(67) 9 9689-6297 | ocontribuintebr@gmail.com

“A Assembleia Legislativa não pode virar casa de repouso”, diz Cassy Monteiro em crítica a políticos que estão há décadas no poder

Jovem liderança de MS denuncia reeleições intermináveis e defende que experiência sem renovação virou parte do problema — não da solução.

Em vídeo nas redes sociais, a suplente de vereador Cassy Monteiro fez uma crítica direta ao cenário político de Mato Grosso do Sul, onde deputados com até 13 mandatos se articulam para disputar mais uma eleição em 2026.

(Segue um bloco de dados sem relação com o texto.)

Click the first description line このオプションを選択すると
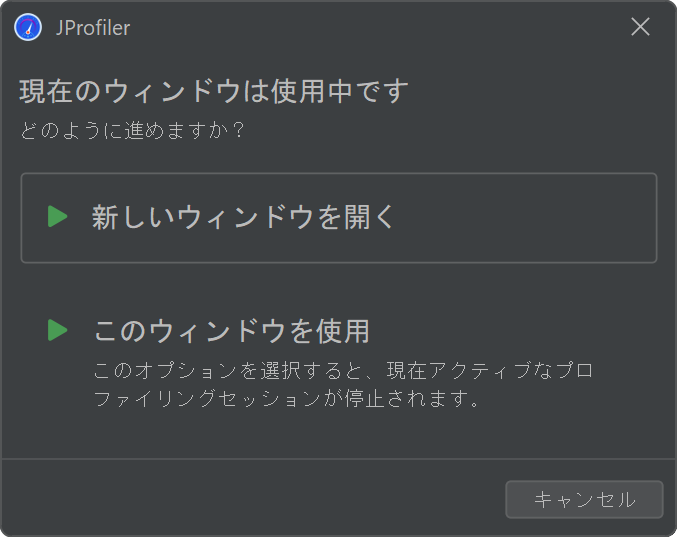Screen dimensions: 677x537 click(x=343, y=370)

“Com todo respeito à idade, mas a Assembleia Legislativa não pode virar casa de repouso. Ela precisa ser lugar de coragem, lucidez e renovação. Não de revezamento vitalício entre os mesmos nomes há 30, 40, até 50 anos”, disparou.

A fala veio após a divulgação da possível candidatura de cinco veteranos da política estadual, todos com mais de 70 anos e com décadas de poder acumulado:

Londres Machado (PP): tem 83 anos e está no 13º mandato. É considerado o deputado estadual com mais mandatos consecutivos da história do Brasil.

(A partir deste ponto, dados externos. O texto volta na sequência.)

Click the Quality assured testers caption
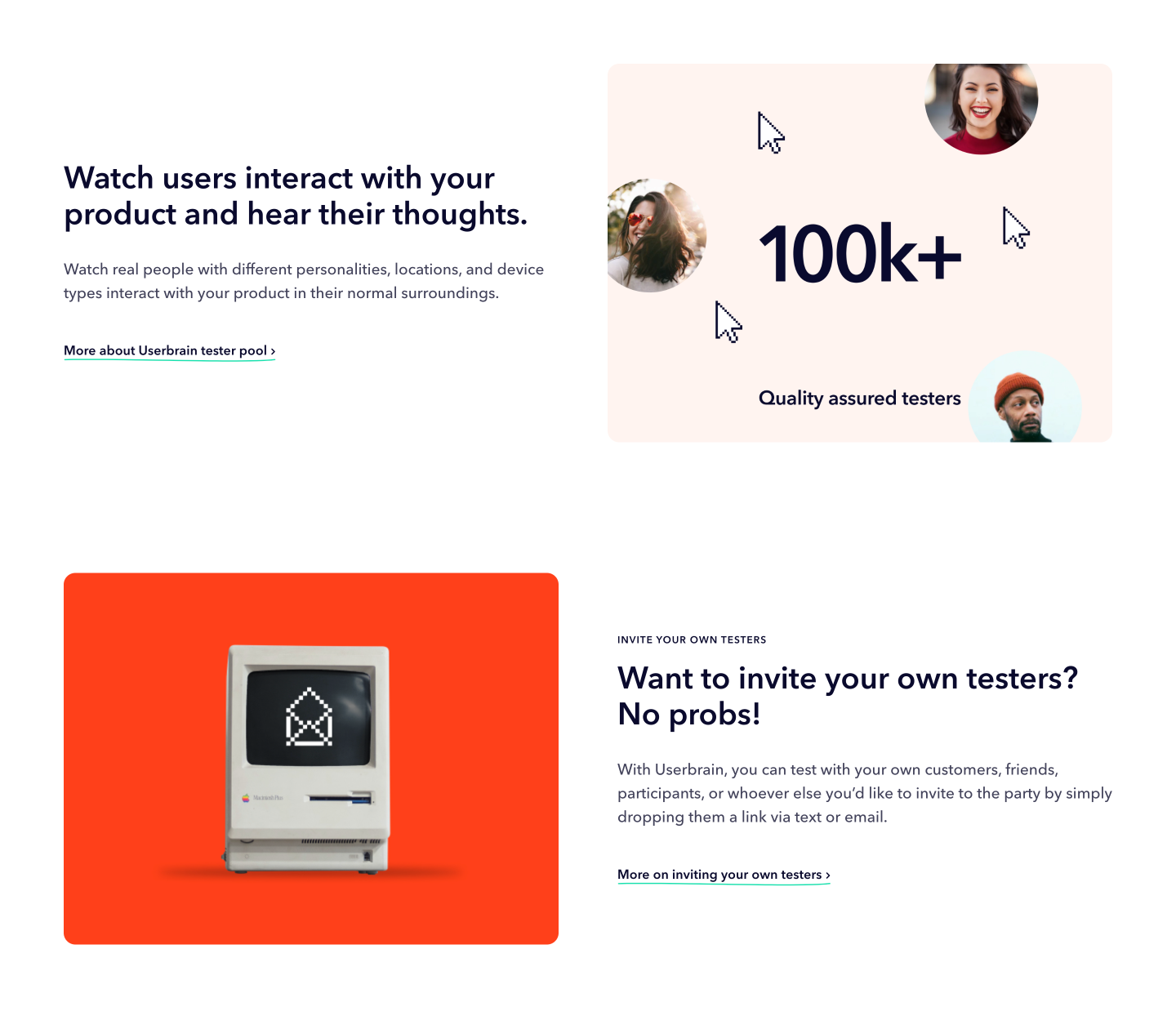The width and height of the screenshot is (1176, 1016). pos(859,398)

Zé Teixeira (PSDB): tem 85 anos e está no 9º mandato consecutivo desde 1994.

Zeca do PT: ex-governador e atualmente deputado estadual, está no 5º mandato, com 75 anos.

Paulo Corrêa (PSDB): deputado desde 1997, está no 7º mandato.

André Puccinelli (MDB): ex-governador e ex-prefeito de Campo Grande, tenta retornar à política aos 77 anos.

Jerson Domingos: ex-deputado e conselheiro do TCE, se aposentará este ano e já articula candidatura aos 75 anos.

*Velha guarda, velhos métodos*

Para Cassy, o problema não é a idade biológica — é a idade das ideias. Ela aponta que essa elite política já faz parte do sistema, e reproduz os métodos que deveriam ser superados, como acordões, troca de favores, apadrinhamentos e distanciamento da base.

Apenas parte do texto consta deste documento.